Still Here: Embracing Aging, Changing, and Dying
By Ram Dass, the spiritual teacher who has and continues to helps show people of all faiths and no faith ways to growth and peace within themselves.
”As we age, we believe what we’re trained to believe about how old people think and live…And yet we have the power to age as we choose, and to use our changing circumstances to benefit the world and how it determines the quality of life.”
The Summer of a Dormouse
By British playwright, novelist and barrister, John Mortimer, who is also the author of the Rumpole of the Bailey series of stories.
“The time will come in your life, it will most certainly come, when the voice of God will thunder at you from a cloud, ‘From this day forth thou shalt not be able to put on thine own socks.'”
Travels with Epicurus, A Journey to a Greek Island in Search of a Fulfilled Life
By Daniel Klein. This inquiry into how to live a satisfying old age is brand new in 2012 but I believe it will stand the test of time.

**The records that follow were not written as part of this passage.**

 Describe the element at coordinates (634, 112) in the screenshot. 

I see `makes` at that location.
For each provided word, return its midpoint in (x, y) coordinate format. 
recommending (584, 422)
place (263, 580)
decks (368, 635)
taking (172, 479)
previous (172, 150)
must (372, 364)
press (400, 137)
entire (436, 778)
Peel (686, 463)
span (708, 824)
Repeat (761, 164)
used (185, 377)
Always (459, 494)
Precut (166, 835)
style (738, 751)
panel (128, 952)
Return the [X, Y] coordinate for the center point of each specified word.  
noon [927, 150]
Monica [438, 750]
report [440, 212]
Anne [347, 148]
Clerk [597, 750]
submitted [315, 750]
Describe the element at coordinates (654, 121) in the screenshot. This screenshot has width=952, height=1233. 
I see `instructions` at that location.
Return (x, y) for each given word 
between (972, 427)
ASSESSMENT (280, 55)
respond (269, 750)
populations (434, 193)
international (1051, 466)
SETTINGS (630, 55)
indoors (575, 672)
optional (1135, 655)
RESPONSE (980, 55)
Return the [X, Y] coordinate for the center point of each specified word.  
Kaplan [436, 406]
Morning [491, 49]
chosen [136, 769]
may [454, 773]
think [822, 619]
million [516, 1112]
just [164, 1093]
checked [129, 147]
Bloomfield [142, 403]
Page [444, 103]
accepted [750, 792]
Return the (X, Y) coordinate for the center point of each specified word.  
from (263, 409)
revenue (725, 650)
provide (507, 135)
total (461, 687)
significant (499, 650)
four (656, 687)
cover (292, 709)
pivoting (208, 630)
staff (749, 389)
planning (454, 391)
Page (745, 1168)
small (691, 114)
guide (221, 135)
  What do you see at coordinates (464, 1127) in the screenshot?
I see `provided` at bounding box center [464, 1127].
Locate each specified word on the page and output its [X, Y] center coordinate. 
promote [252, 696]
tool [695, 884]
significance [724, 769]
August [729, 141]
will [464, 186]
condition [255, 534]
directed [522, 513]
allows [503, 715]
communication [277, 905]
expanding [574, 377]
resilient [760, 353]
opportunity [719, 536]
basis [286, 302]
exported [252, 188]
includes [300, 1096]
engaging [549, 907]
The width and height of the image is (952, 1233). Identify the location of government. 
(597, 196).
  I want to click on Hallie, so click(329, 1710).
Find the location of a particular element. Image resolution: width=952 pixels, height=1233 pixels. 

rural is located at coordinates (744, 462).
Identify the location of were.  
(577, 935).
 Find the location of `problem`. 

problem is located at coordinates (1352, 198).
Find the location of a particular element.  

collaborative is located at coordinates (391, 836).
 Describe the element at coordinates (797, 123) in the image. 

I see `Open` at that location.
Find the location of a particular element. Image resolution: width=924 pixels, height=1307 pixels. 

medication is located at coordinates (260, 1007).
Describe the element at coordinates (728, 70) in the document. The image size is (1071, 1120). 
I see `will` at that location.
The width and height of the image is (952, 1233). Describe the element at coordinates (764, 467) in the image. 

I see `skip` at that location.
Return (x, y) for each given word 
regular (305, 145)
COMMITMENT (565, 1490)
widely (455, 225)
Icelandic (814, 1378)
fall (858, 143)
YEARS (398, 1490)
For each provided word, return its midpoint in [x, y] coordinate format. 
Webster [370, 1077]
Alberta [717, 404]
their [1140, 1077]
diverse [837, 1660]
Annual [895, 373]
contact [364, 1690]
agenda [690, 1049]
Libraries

“’Forever Young’ was my generation’s theme song, and unreflectively I had been singing along with them…But something about this new philosophy of old age does not sit right with me…I suspect that if I were to take this popular route, I would deny myself a unique and invaluable stage of life.”
What Are Old People For?
By geriatrician William H. Thomas who served, for a period of time, as the official geriatrician of this blog and for whom I continue to be grateful for his untiring advocacy on behalf of elders.
“…practically speaking, there is no elderhood into which we can be admitted. This absence cannot be described as a careless oversight. We live in a society that denies the legitimacy of old age and has little tolerance for those who dare to suppose that crones and sages could inspire us as models of healthy human development.”
Why Survive? Being Old in America
Another by Dr. Robert N. Butler who coined the term “ageism.” This book, published in 1975, won the Pulitzer Prize.
“Next is the sense of life experience. This is marked by a broadening perspective and by personal growth. One comes, in part at least, to know what life is all about.”